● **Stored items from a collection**
######
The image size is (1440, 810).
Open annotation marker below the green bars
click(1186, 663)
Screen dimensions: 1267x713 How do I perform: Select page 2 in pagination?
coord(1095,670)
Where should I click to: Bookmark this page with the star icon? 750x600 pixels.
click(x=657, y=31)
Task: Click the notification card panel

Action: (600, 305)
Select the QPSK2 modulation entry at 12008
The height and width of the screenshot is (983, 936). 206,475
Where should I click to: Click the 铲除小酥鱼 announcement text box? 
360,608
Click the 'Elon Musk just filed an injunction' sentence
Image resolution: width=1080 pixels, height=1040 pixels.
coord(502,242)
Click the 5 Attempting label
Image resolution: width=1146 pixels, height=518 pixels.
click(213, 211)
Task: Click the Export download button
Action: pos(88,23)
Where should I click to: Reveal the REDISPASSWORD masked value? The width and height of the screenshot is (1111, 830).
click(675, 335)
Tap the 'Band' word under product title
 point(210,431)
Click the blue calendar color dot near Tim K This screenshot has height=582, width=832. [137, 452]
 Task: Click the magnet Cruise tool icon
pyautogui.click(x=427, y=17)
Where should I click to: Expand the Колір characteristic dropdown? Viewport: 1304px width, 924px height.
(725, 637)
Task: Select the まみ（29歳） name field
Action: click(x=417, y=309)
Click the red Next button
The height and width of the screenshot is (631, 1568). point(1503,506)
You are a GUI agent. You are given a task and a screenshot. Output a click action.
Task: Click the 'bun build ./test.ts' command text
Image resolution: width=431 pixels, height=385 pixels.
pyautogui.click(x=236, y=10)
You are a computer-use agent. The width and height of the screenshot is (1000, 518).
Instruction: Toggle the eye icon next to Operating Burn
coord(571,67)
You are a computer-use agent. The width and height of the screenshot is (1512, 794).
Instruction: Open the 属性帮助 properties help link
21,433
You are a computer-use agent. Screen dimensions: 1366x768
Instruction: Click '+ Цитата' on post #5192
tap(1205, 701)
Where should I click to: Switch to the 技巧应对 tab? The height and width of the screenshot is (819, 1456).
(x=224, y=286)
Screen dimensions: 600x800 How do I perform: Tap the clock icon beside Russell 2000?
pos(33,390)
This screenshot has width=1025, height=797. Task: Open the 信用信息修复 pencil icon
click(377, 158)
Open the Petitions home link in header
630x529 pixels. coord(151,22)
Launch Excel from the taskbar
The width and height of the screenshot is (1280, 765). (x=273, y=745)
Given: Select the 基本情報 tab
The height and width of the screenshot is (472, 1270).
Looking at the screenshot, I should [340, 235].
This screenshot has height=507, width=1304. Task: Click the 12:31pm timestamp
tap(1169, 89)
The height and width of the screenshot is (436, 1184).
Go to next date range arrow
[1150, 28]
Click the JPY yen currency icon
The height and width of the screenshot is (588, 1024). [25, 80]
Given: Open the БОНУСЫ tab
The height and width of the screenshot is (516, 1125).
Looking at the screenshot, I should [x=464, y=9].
######
● **Problem description**
Once you find the line with "You are a GUI" above, print it and every line after it up to and including the line with "is (1000, 518).", exactly as written and nothing else.

● **Answer area**
You are a GUI agent. You are given a task and a screenshot. Output a click action.
Task: Click the 'bun build ./test.ts' command text
Image resolution: width=431 pixels, height=385 pixels.
pyautogui.click(x=236, y=10)
You are a computer-use agent. The width and height of the screenshot is (1000, 518).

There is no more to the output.